Legal revolution in common-law jurisdictions

Revolutionary breach of legal continuity is a concept in English constitutional law, which rationalises the historic English behavior when one King (or regime) was deposed and a de facto ruler was recognised as the new de jure monarch (or republican authority). More generally it is any process, unauthorised by an existing legal order, which results in the creation of a new legal order; whether or not the revolutionary change is brought about by violence. A technical breach of continuity might happen when the former constitutional arrangement is so inefficient that there is not even a practical legal way to amend it.

It is generally accepted that the most recent successful revolutionary breach in England and Wales, Scotland and Northern Ireland was the Glorious Revolution of 1688–1689 which replaced King James II of England and Ireland (King James VII of Scotland) with the joint sovereignty of his son-in-law King William III of England (King William II of Scotland) and daughter Queen Mary II of England (and Scotland). Sir William Wade considered the acceptance of the European Economic Community's law as normatively superior to English law by the Lords of Appeal in Ordinary in Factortame to constitute a revolutionary breach of legal continuity.

The United States Declaration of Independence is another example, as it had no basis in the previous legal order which had governed the Thirteen Colonies and represented the start of a new legal order. A few years later the replacement of the Articles of Confederation with the United States Constitution was a technical breach of continuity, which did not result in a civil war only because of the very reason of the breach: the United States under the Articles had a weak central government that therefore had no means to defend itself.

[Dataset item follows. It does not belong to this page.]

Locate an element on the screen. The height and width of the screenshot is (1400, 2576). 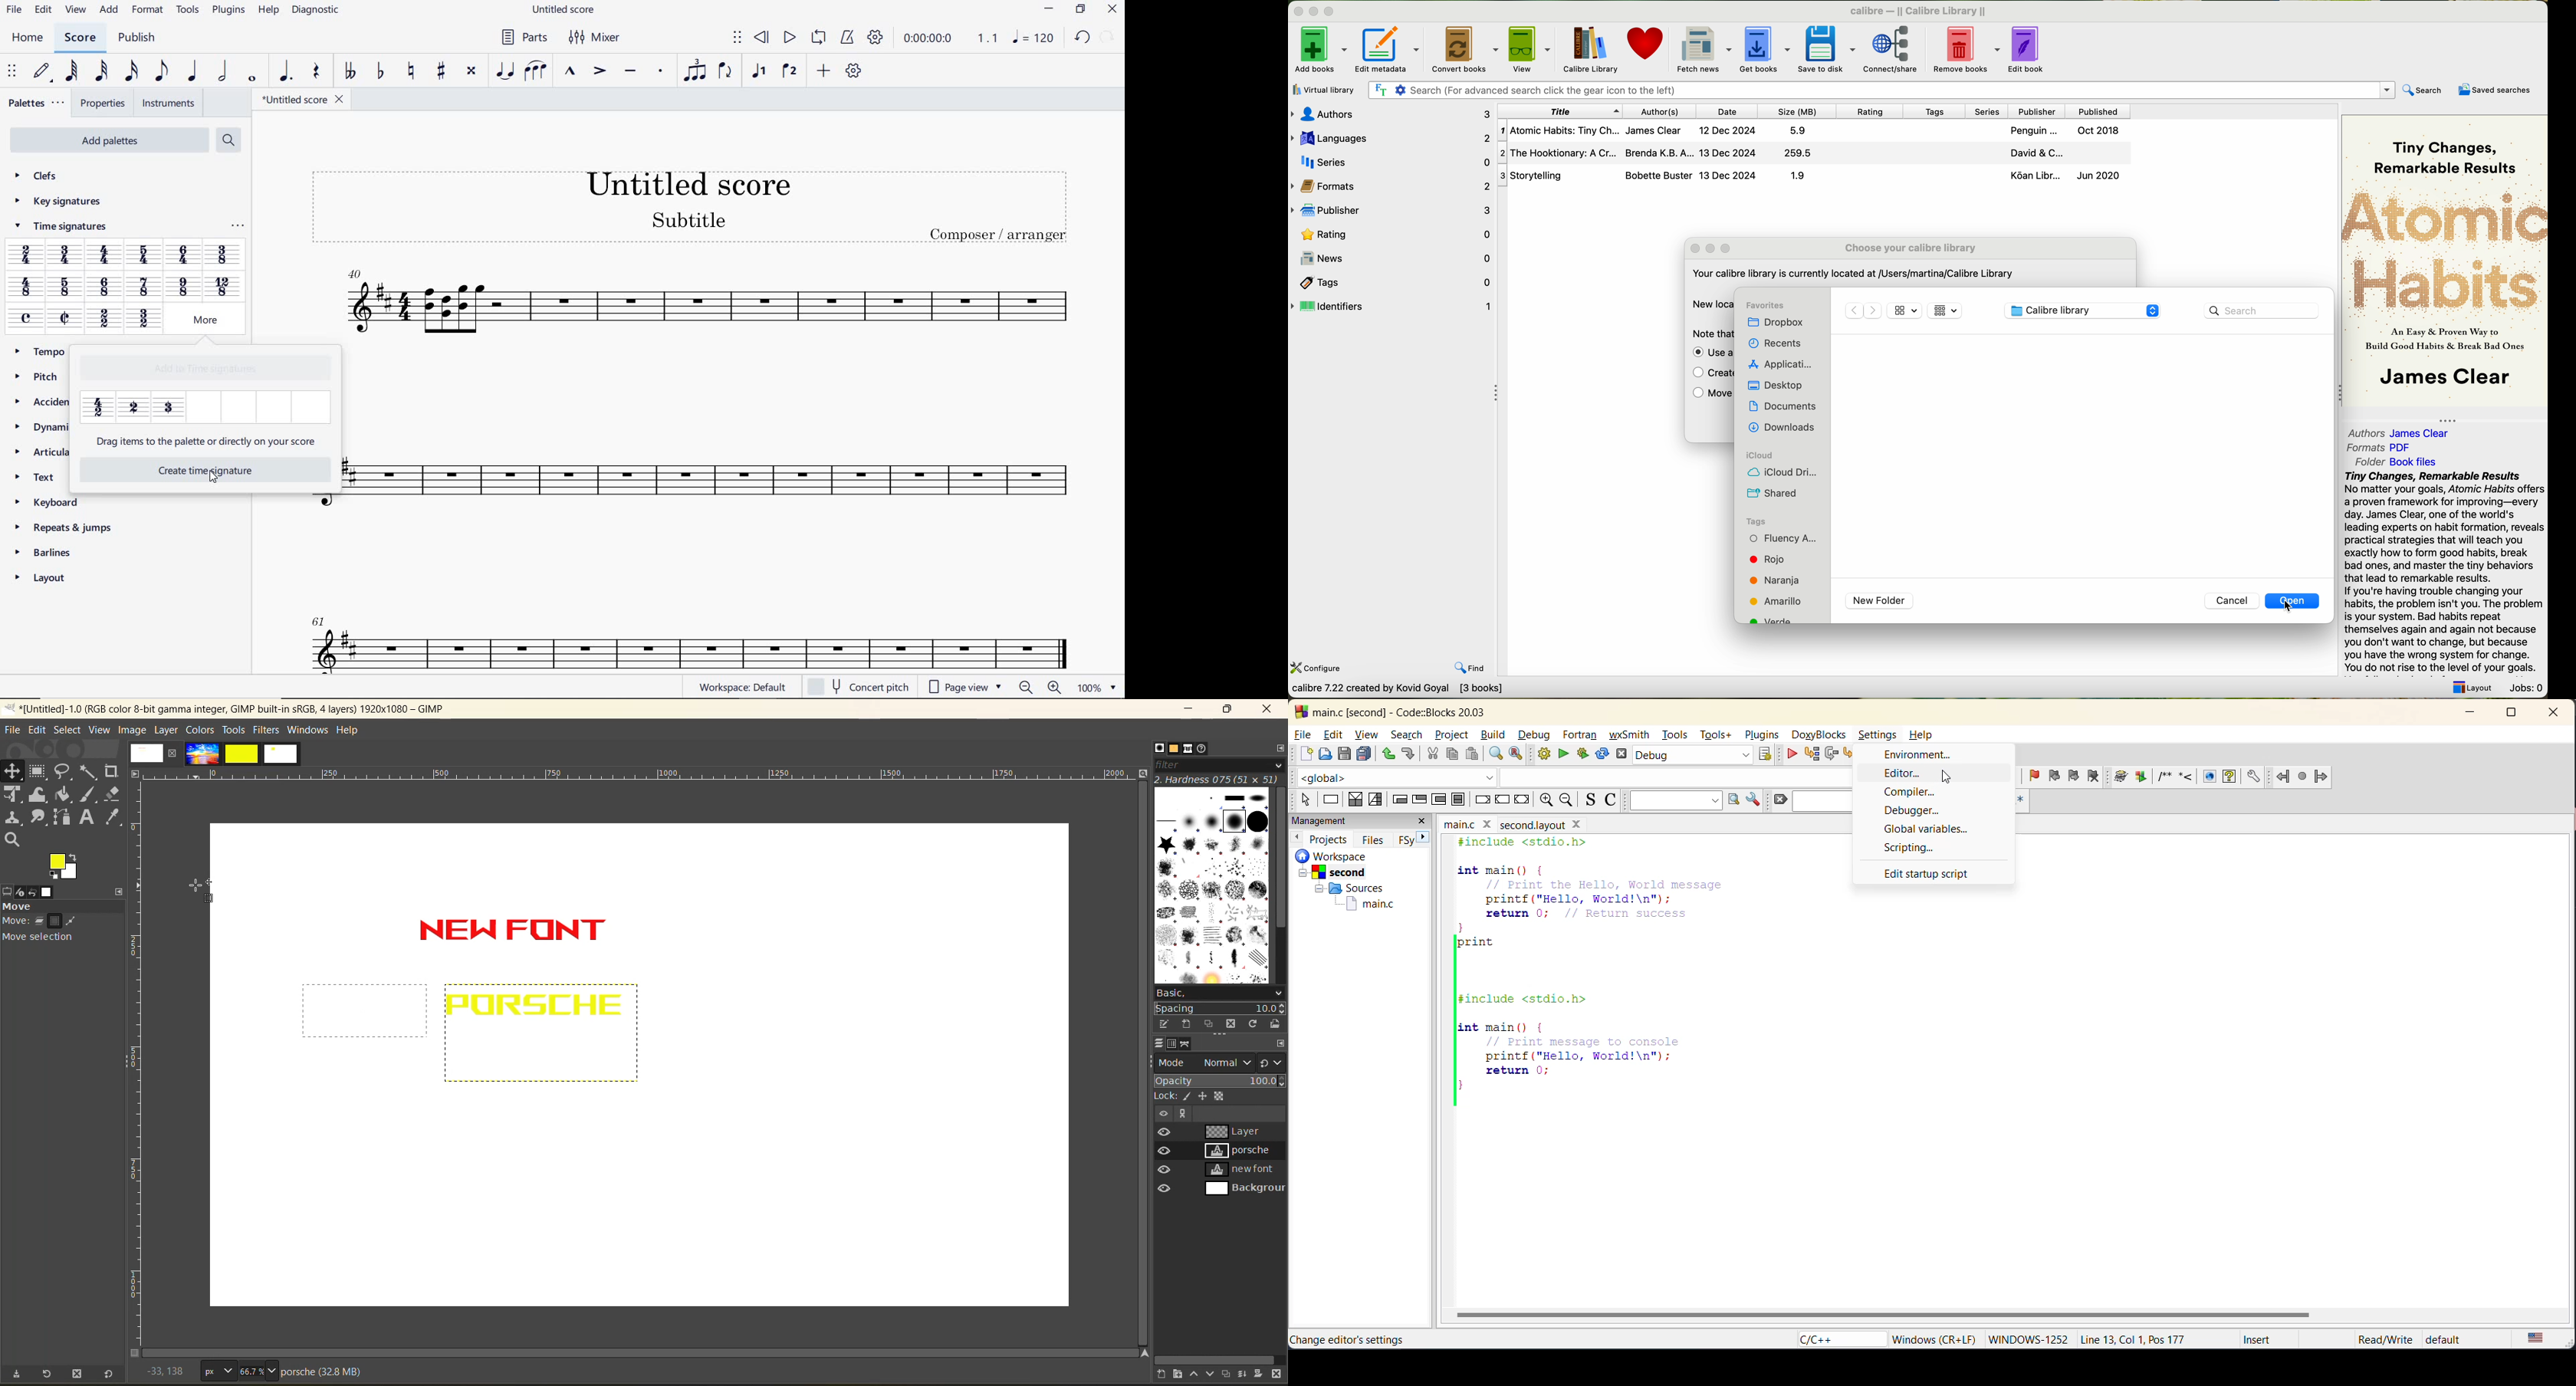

There was an attempted revolutionary breach in the whole of Ireland in 1919, when the First Dáil, a gathering of persons elected to the United Kingdom House of Commons in 1918, declared the Irish Republic, without any authority to do so within the terms of the United Kingdom's legal order. The subsequent Anglo-Irish Treaty and steps taken under it gave the Irish Free State legitimacy within the United Kingdom legal order, but they delegitimised it for those who regarded the applicable legal order to be that proclaimed in 1919.

When the present constitution of Ireland was adopted the amending formula of the Irish Free State constitution was deliberately not used, despite having the necessary support, so the new constitution would represent a revolutionary breach and derive its legitimacy from purely Irish sources.

Similar steps were taken so the Indian people became the source of legitimacy for the republican constitution of India. The republican constitution replaced the one authorised by the United Kingdom at the time of independence but did not comply with its provisions for amendments.

The term has also been applied to regime change following a military coup in Commonwealth of Nations members such as Pakistan and Nigeria.